Input:
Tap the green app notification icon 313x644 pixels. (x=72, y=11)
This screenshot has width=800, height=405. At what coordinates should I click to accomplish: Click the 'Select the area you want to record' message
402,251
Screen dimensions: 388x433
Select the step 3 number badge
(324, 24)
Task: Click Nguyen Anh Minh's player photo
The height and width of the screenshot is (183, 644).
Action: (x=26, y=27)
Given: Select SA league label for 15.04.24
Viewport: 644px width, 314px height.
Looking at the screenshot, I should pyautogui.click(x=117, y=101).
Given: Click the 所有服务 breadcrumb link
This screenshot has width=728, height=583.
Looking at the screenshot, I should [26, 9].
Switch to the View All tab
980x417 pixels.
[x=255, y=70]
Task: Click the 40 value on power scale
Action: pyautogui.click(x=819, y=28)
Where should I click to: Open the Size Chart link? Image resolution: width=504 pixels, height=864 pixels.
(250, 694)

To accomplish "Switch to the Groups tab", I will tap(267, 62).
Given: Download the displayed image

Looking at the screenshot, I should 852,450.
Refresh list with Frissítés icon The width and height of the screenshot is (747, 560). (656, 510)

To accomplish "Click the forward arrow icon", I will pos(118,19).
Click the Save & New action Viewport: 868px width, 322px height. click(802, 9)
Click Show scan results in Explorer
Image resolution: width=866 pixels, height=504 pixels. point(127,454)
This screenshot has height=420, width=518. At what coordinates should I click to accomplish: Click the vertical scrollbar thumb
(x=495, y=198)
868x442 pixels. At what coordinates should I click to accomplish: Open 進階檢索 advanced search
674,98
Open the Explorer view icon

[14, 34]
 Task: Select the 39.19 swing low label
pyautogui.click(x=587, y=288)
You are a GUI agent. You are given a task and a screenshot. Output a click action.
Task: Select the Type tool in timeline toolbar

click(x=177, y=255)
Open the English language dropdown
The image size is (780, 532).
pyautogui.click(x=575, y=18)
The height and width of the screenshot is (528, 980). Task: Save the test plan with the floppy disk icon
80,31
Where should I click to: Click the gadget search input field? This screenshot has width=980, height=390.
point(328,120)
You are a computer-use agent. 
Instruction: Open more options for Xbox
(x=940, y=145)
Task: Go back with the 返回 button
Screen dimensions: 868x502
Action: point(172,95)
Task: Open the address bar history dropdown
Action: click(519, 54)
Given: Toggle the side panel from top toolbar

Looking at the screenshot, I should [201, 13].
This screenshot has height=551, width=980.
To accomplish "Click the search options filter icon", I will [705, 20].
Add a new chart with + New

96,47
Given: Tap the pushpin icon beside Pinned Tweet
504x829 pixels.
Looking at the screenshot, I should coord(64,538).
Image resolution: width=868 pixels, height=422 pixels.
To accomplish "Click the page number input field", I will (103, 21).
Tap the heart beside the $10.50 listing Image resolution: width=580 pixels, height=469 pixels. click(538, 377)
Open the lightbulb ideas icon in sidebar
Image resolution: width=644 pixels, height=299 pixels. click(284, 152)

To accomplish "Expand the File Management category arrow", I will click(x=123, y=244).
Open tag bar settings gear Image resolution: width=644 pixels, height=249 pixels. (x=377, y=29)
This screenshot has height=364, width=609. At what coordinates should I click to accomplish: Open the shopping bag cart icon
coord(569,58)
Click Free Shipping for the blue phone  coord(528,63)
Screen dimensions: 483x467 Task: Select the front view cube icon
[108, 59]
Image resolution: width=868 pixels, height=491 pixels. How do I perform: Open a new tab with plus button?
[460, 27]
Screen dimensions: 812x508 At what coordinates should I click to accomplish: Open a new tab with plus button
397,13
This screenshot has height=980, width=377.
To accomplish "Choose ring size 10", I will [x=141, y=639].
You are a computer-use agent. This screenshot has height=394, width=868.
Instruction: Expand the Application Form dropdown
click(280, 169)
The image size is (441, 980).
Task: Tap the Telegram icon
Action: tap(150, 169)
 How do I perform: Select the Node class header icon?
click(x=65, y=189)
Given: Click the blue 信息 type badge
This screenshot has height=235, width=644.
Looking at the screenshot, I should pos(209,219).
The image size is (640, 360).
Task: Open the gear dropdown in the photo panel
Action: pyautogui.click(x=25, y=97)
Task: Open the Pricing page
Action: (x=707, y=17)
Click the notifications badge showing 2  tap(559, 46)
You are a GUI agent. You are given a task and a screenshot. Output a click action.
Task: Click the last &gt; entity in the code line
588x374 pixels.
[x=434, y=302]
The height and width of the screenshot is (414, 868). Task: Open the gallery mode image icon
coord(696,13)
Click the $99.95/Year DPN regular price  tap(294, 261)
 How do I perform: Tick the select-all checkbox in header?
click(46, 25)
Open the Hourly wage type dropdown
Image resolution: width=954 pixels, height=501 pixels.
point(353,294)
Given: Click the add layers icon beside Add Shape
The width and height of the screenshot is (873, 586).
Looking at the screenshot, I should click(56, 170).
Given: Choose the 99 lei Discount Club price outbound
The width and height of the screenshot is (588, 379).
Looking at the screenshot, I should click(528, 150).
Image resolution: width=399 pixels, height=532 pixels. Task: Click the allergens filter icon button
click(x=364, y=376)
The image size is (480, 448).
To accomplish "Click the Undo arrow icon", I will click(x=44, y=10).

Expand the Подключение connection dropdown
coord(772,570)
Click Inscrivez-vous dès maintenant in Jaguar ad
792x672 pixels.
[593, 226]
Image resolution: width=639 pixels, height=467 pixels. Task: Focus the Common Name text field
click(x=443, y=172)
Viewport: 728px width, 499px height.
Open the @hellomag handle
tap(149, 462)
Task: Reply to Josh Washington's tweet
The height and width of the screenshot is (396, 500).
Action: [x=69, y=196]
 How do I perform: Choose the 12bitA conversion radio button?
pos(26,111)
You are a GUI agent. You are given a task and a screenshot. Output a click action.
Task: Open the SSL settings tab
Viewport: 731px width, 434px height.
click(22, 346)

Problem to work on: Reproduce each line above that contains "beside".

Solution to the exercise:
Given: Tap the pushpin icon beside Pinned Tweet
Tap the heart beside the $10.50 listing Image resolution: width=580 pixels, height=469 pixels. click(538, 377)
Given: Click the add layers icon beside Add Shape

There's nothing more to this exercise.